History of the Peloponnesian War

Thucydides

Thucydides. History of the Peloponnesian War. Crawley, Richard, translator. London and Toronto: J. M. Dent and Sons Ltd.; New York: E. P. Dutton and Co., 1914.

Soon afterwards Admetus came in, and Themistocles told him who he was, and begged him not to revenge on Themistocles in exile any opposition which his requests might have experienced from Themistocles at Athens. Indeed, he was now far too low for his revenge; retaliation was only honorable between equals. Besides, his opposition to the king had only affected the success of a request, not the safety of his person; if the king were to give him up to the pursuers that he mentioned, and the fate which they intended for him, he would just be consigning him to certain death.

The king listened to him and raised him up with his son, as he was sitting with him in his arms after the most effectual method of supplication, and on the arrival of the Lacedaemonians not long afterwards, refused to give him up for anything they could say, but sent him off by land to the other sea to Pydna in Alexander's dominions, as he wished to go to the Persian king.

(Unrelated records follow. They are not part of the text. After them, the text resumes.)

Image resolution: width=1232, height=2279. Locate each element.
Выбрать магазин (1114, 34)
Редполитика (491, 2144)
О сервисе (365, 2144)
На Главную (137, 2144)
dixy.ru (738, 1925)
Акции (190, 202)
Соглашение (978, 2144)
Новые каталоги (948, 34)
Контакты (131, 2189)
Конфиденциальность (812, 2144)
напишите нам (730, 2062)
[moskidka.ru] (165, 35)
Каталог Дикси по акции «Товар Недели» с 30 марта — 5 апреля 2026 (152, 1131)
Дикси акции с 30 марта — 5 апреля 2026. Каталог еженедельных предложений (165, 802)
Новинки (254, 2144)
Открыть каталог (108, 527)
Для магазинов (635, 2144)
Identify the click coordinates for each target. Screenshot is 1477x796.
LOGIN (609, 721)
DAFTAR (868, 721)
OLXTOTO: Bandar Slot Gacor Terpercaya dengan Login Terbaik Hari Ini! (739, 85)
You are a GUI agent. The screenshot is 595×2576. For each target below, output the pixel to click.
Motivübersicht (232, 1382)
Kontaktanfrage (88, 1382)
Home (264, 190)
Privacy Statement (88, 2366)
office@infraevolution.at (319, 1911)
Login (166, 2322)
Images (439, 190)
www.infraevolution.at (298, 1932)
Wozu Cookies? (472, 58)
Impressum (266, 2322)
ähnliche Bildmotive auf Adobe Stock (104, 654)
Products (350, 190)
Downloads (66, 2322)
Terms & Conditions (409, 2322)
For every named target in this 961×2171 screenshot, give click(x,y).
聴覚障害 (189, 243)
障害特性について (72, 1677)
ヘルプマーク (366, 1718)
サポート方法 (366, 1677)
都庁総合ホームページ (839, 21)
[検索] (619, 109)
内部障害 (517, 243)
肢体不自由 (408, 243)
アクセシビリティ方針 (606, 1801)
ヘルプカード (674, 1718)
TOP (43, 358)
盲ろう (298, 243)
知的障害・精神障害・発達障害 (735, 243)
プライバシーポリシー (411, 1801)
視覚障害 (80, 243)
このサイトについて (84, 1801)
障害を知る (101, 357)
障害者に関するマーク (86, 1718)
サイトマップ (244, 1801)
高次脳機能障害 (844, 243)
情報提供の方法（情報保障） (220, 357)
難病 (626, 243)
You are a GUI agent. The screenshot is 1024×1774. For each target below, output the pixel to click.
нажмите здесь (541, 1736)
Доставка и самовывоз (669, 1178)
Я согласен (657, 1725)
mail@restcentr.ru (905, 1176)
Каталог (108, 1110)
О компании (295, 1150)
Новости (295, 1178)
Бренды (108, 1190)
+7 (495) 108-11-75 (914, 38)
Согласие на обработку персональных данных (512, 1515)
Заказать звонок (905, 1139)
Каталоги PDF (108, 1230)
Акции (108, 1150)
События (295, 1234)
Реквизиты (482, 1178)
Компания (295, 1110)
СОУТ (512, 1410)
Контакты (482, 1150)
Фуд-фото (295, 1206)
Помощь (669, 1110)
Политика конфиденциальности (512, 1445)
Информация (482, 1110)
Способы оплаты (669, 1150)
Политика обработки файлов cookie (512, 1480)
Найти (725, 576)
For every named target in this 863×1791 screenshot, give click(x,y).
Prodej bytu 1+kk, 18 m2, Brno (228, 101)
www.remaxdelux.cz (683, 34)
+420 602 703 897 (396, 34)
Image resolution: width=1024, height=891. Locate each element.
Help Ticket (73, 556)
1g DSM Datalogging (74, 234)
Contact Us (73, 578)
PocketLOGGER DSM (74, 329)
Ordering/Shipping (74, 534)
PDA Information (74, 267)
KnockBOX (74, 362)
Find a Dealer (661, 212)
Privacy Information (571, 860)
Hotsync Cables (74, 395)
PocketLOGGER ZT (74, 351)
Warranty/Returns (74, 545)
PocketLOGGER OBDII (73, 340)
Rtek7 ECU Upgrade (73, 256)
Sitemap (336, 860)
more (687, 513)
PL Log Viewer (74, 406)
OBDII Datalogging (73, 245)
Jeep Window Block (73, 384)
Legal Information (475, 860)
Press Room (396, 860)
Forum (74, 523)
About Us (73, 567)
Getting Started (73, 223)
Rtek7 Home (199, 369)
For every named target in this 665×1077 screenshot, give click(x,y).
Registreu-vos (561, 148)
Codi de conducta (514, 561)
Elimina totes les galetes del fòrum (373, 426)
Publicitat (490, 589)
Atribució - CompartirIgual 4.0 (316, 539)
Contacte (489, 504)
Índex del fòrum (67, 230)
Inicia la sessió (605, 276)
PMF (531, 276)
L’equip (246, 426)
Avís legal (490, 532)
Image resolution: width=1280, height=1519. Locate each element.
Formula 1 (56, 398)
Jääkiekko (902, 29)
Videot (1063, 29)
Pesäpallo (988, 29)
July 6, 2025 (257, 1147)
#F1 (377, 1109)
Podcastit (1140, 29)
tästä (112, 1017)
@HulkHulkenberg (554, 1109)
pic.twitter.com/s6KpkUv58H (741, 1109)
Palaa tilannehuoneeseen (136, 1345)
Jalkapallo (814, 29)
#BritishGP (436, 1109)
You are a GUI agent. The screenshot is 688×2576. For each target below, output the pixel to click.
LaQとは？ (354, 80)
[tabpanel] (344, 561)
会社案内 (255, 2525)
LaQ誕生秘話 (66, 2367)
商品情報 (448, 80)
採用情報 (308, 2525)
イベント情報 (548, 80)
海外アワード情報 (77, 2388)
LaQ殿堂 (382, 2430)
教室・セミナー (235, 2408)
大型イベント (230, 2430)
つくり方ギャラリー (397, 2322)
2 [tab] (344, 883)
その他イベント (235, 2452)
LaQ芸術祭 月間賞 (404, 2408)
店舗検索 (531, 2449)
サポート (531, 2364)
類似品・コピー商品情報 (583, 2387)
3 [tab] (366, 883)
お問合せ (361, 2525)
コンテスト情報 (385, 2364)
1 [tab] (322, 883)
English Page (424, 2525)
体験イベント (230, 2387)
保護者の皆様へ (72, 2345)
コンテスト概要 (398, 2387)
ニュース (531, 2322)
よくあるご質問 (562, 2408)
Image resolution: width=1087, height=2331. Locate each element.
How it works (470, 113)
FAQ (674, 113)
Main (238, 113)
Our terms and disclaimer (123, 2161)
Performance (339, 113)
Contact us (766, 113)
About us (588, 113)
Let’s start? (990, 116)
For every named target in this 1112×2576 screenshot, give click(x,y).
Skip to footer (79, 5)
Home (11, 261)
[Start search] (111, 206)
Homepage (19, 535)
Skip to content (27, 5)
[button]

There he met with a merchantman on the point of starting for Ionia. Going on board, he was carried by a storm to the Athenian squadron which was blockading Naxos. In his alarm—he was luckily unknown to the people in the vessel—he told the master who he was and what he was flying for, and said that, if he refused to save him, he would declare that he was taking him for a bribe. Meanwhile their safety consisted in letting no one leave the ship until a favorable time for sailing should arise. If he complied with his wishes, he promised him a proper recompense. The master acted as he desired, and, after lying to for a day a night out of the reach of the squadron, at length arrived at Ephesus.

After having rewarded him with a present of money, as soon as he received some from his friends at Athens and from his secret hoards at Argos, Themistocles started inland with one of the Coast-Persians, and sent a letter to King Artaxerxes, Xerxes' son, who had just come to the throne.

Its contents were as follows: ‘I, Themistocles, am come to you, who did your house more harm than any of the Hellenes, when I was compelled to defend myself against your father's invasion,—harm, however, far surpassed by the good that I did him during his retreat, which brought no danger for me but much for him. For the past, you are a good turn in my debt,’—here he mentioned the warning sent to Xerxes from Salamis to retreat, as well as his finding the bridges unbroken, which, as he falsely pretended, was due to him,—‘for the present, able to do you great service, I am here, pursued by the Hellenes for my friendship for you. However, I desire a year's grace, when I shall be able to declare in person the objects of my coming.’

It is said that the king approved his intention, and told him to do as he said. He employed the interval in making what progress he could in the study of the Persian tongue, and of the customs of the country.

Arrived at Court at the end of the year, he attained to very high consideration there, such as no Hellene has ever possessed before or since; partly from his splendid antecedents, partly from the hopes which he held out of effecting for him the subjugation of Hellas, but principally by the proof which experience daily gave of his capacity.

For Themistocles was a man who exhibited the most indubitable signs of genius; indeed, in this particular he has a claim on our admiration quite extraordinary and unparalleled. By his own native capacity, alike unformed and unsupplemented by study, he was at once the best judge in those sudden crises which admit of little or of no deliberation, and the best prophet of the future, even to its most distant possibilities. An able theoretical expositor of all that came within the sphere of his practice, he was not without the power of passing an adequate judgment in matters in which he had no experience. He could also excellently divine the good and evil which lay hid in the unseen future. In fine, whether we consider the extent of his natural powers, or the slightness of his application, this extraordinary man must be allowed to have surpassed all others in the faculty of intuitively meeting an emergency.

Disease was the real cause of his death; though there is a story of his having ended his life by poison, on finding himself unable to fulfil his promises to the king.